The surgery involves Mr Bhatia making an incision in the skin of the hand to gain access to the thickened connective tissue underneath, which he then cuts to divide it up, allowing the fingers to straighten.


There are three variations of a fasciectomy procedure:

  • Partial fasciectomy – the most common surgery for Dupuytren’s contracture that involves removing only the affected connective tissue
  • Segmental fasciectomy – removing small segments of connective tissue through small cuts made to the skin
  • Dermofasciectomy – If the disease has affected the overlying skin, the connective tissue and the overlying skin are removed, and the wound is sealed with a skin graft.

A fasciectomy is usually performed under general anaesthetic, however in some cases a regional anaesthetic, where local anaesthetic is injected into the nerves of your neck to numb the arm, will be utilised.

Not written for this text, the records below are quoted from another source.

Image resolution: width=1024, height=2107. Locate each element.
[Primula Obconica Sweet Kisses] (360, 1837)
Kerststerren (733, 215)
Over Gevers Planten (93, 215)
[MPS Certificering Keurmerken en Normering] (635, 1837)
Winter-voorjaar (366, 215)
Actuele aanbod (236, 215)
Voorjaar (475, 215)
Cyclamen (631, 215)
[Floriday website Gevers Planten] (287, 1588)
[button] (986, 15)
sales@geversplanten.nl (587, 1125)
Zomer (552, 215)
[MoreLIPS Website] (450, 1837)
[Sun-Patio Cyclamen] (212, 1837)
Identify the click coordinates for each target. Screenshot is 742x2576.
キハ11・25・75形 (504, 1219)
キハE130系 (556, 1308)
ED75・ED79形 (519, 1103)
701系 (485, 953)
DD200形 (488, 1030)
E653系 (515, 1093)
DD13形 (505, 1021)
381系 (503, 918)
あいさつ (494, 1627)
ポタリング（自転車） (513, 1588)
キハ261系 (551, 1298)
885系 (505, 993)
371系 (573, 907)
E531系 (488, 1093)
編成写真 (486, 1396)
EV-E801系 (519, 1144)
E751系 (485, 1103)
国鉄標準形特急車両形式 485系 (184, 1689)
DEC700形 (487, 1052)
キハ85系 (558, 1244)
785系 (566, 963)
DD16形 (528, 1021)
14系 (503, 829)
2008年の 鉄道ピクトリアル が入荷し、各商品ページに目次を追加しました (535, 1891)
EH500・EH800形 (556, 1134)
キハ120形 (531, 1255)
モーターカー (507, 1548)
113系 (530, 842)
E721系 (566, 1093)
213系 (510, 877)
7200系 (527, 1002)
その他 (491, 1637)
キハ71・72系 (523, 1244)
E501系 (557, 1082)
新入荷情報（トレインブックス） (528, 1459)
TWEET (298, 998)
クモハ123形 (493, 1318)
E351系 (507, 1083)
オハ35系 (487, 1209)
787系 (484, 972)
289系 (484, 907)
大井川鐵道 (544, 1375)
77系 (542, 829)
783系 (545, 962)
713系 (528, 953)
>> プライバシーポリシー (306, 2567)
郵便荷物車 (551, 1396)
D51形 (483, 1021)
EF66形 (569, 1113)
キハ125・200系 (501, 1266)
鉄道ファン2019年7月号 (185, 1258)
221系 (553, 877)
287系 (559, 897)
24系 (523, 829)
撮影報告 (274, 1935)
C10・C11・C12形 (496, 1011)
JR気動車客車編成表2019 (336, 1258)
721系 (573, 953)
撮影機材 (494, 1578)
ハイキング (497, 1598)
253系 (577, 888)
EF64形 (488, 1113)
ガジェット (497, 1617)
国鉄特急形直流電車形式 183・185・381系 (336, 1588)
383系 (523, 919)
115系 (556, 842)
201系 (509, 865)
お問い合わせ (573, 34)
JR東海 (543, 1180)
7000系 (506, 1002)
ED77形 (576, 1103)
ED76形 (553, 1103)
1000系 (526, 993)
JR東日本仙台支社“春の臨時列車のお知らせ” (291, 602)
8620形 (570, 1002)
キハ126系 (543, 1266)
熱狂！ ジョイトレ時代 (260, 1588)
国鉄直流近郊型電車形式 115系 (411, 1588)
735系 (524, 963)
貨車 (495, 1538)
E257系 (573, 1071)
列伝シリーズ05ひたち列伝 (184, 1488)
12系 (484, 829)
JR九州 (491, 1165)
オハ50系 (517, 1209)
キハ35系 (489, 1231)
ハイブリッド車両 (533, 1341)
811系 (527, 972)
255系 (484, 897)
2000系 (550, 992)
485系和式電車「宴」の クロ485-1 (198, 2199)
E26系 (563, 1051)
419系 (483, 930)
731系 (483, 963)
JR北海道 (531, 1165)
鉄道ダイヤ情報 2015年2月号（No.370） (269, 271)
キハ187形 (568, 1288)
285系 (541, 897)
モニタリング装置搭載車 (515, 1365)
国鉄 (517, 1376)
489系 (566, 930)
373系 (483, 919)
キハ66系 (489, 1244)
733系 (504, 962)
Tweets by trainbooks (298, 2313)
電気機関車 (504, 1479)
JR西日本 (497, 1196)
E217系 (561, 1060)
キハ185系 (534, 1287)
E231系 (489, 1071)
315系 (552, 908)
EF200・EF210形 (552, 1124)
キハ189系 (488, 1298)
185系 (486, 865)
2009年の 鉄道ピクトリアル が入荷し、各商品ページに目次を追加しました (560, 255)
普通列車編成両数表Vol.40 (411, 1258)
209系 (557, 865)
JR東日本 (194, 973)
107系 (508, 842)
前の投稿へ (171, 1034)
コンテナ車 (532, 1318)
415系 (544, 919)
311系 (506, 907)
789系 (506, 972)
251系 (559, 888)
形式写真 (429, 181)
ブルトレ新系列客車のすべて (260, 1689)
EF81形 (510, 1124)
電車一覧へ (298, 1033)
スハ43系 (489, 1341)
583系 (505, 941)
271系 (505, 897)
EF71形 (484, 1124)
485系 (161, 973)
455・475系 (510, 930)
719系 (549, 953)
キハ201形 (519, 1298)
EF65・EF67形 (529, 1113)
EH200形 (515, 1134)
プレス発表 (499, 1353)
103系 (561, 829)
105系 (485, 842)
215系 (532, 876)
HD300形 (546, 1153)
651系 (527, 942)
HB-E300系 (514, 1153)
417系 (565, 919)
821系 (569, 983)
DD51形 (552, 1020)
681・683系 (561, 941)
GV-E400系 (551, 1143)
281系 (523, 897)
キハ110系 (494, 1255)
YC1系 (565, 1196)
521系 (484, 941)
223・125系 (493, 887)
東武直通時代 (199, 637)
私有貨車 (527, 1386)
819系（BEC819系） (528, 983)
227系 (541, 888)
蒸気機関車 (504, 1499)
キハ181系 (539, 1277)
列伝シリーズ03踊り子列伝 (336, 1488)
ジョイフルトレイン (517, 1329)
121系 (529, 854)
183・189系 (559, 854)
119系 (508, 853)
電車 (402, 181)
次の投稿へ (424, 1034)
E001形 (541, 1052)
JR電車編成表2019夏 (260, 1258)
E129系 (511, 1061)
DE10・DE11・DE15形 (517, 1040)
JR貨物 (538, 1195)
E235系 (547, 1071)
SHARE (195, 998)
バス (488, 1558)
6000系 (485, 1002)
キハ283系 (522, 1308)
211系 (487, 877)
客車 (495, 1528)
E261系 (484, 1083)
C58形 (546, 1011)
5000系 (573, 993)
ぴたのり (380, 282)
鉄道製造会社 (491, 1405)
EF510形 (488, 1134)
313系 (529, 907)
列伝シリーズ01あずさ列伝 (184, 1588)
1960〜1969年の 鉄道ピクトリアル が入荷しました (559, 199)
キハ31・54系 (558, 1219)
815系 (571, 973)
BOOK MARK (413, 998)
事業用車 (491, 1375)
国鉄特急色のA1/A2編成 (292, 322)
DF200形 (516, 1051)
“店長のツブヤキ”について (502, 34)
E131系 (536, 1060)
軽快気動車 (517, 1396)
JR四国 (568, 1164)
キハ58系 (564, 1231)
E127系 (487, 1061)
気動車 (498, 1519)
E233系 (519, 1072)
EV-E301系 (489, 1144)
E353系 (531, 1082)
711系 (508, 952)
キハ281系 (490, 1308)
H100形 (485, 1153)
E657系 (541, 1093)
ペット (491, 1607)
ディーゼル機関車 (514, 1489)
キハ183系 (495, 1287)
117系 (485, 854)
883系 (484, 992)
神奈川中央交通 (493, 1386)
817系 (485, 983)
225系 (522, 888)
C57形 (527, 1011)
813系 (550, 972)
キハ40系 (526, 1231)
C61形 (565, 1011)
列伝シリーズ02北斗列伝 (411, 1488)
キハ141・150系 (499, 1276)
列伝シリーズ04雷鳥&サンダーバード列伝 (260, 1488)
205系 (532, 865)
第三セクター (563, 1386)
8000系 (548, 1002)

A fasciectomy is a more invasive procedure than a fasciotomy, and therefore the results tend to be longer lasting.


Following hand surgery, the patient’s hand will be sealed with stitches and a dressing is applied.

A follow up appointment to remove the stiches will be required within 14 days of the procedure.

Throughout Mr Bhatia’s Bristol clinics, onsite hand therapists will be available to help oversee the after care, and advise on exercises and techniques to ensure a full and speedy recovery.